Kebijakan Makan Bergizi Gratis di Garut Menghadapi Kritik Kasus keracunan makanan massal yang menimpa 657 siswa di Kecamatan Kadungora, Kab...

Kebijakan Makan Bergizi Gratis di Garut Menghadapi Kritik
Kasus keracunan makanan massal yang menimpa 657 siswa di Kecamatan Kadungora, Kabupaten Garut, telah memicu perdebatan luas mengenai pelaksanaan program Makan Bergizi Gratis (MBG). Program ini seharusnya memberikan gizi yang seimbang bagi para siswa, namun justru menimbulkan risiko kesehatan serius. Siswa-siswi tersebut mengalami gejala keracunan setelah menyantap menu MBG seperti nasi uduk, ayam woku, tempe orek, dan buah stroberi.
Menu tersebut diproduksi oleh Satuan Pelayanan Pemenuhan Gizi (SPPG) Yayasan Al Bayyinah 2. Sampel makanan kini sedang diperiksa di laboratorium Bandung untuk menentukan penyebab pasti dari insiden ini. Pertanyaan besar pun muncul: siapa yang bertanggung jawab atas kejadian ini?
Peran Kepala Daerah dalam Pelaksanaan Program
Program MBG yang digagas pemerintah pusat memerlukan koordinasi yang baik antara berbagai pemangku kepentingan. Di balik skema besar ini, peran kepala daerah menjadi kunci utama dalam menentukan apakah program berjalan sesuai tujuan atau justru menimbulkan masalah.
Menurut Kepala Badan Gizi Nasional (BGN), Dadan Hindayana, pemerintah daerah harus menjalankan tiga hal penting:
- Pembangunan Infrastruktur Pendukung: Mulai dari dapur higienis, jalur distribusi makanan, hingga sarana sanitasi yang layak.
- Penguatan Rantai Pasok: Pastikan bahan pangan berkualitas tersedia secara merata dan berkelanjutan.
- Penyaluran MBG Secara Terpadu: Kelompok prioritas seperti anak balita, ibu hamil, dan ibu menyusui harus benar-benar menerima manfaat program ini.

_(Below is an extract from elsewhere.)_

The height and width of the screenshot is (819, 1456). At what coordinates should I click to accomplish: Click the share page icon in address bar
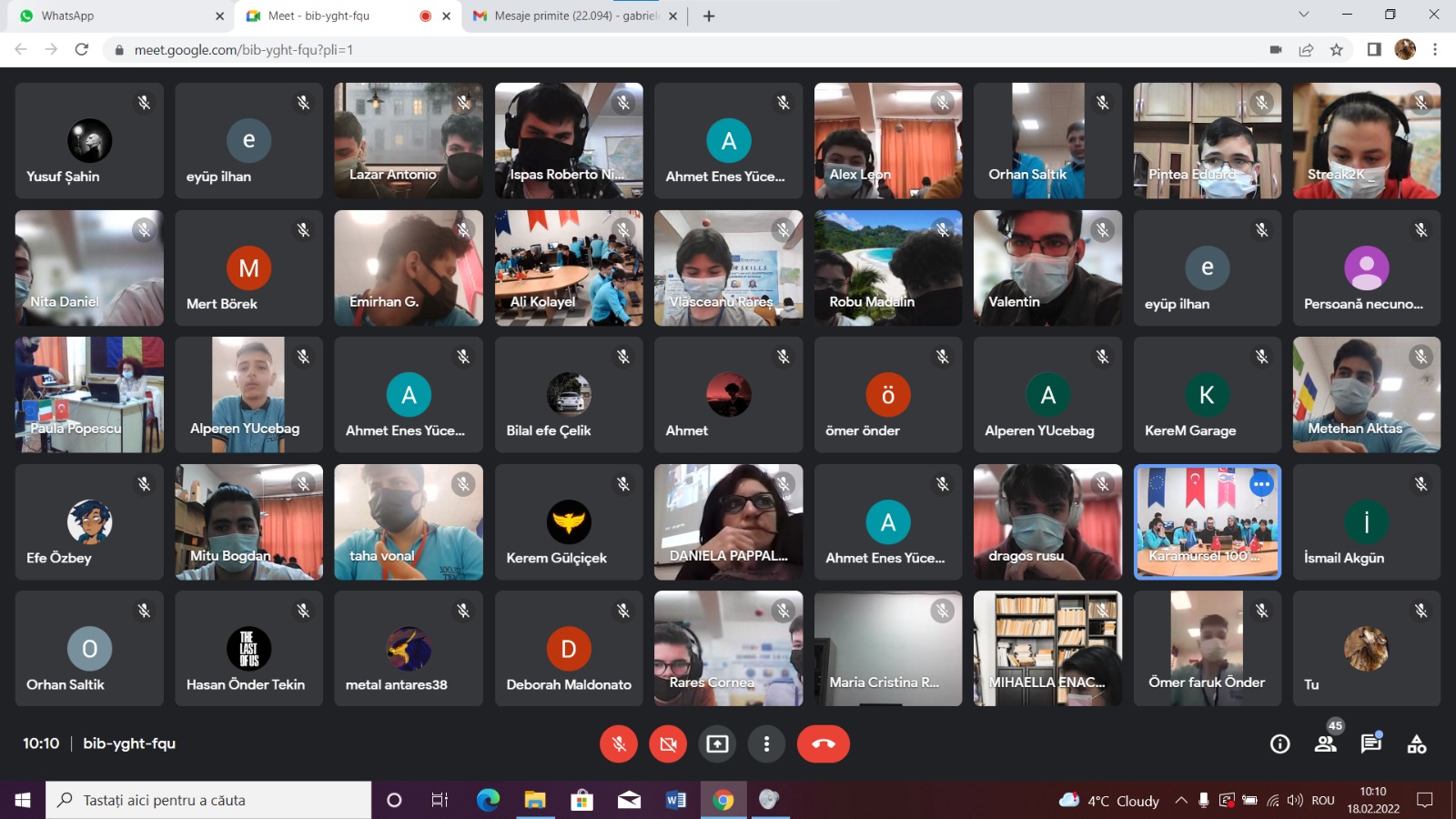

Faktor Penentu Keberhasilan Program
Meskipun anggaran MBG sudah dialokasikan melalui APBN, keberhasilan di lapangan tetap bergantung pada kesiapan sumber daya manusia dan infrastruktur lokal. Kepala daerah memiliki tanggung jawab memastikan para petugas ini mendapat dukungan penuh saat bertugas.
Kasus keracunan massal di Garut menjadi contoh nyata bagaimana lemahnya pengawasan daerah bisa menimbulkan masalah serius. Tanpa sertifikat higienis, SPPG tetap beroperasi dan akhirnya memicu tragedi. Hal ini menunjukkan peran kepala daerah bukan hanya administratif, tetapi juga pengawasan aktif di lapangan.
SPPG Belum Kantongi Sertifikat Higienis
Anggota DPRD Garut, Yudha Puja Turnawan, mengungkap bahwa mayoritas dari 58 SPPG di wilayah ini belum memiliki Sertifikat Laik Higienis dan Sanitasi (SLHS). Fakta tersebut jelas menunjukkan lemahnya pengawasan pemerintah daerah terhadap penyedia makanan MBG. Padahal, sertifikat higienis ini menjadi syarat mutlak sebelum dapur makanan melayani konsumsi publik.
"Berdasarkan konfirmasi dengan Badan Gizi Nasional atau BGN, proses penerbitan SLHS memang tengah berjalan. Namun kita menyayangkan lemahnya pengawasan hingga SPPG tetap diizinkan beroperasi tanpa sertifikasi," ucap Yudha.
Desakan Tindakan Tegas
Yudha menegaskan bahwa SPPG bermasalah harus dihentikan sementara. Ia juga meminta evaluasi menyeluruh terhadap sistem produksi dan distribusi MBG. Menurutnya, insiden ini tidak bisa dianggap sepele karena menyangkut hak anak untuk mendapatkan makanan yang aman.
Selain itu, Dinas Kesehatan diminta menjalankan fungsi pengawasan secara optimal. Tidak boleh lagi ada kasus air tercemar E-coli yang dipakai untuk kebutuhan MBG, atau penolakan SPPG terhadap pemeriksaan Puskesmas.
Yudha juga mendesak Satgas MBG tingkat Kabupaten Garut yang diketuai oleh Sekretaris Daerah (Sekda) untuk lebih proaktif dalam memfasilitasi penerbitan SLHS dan melakukan supervisi langsung.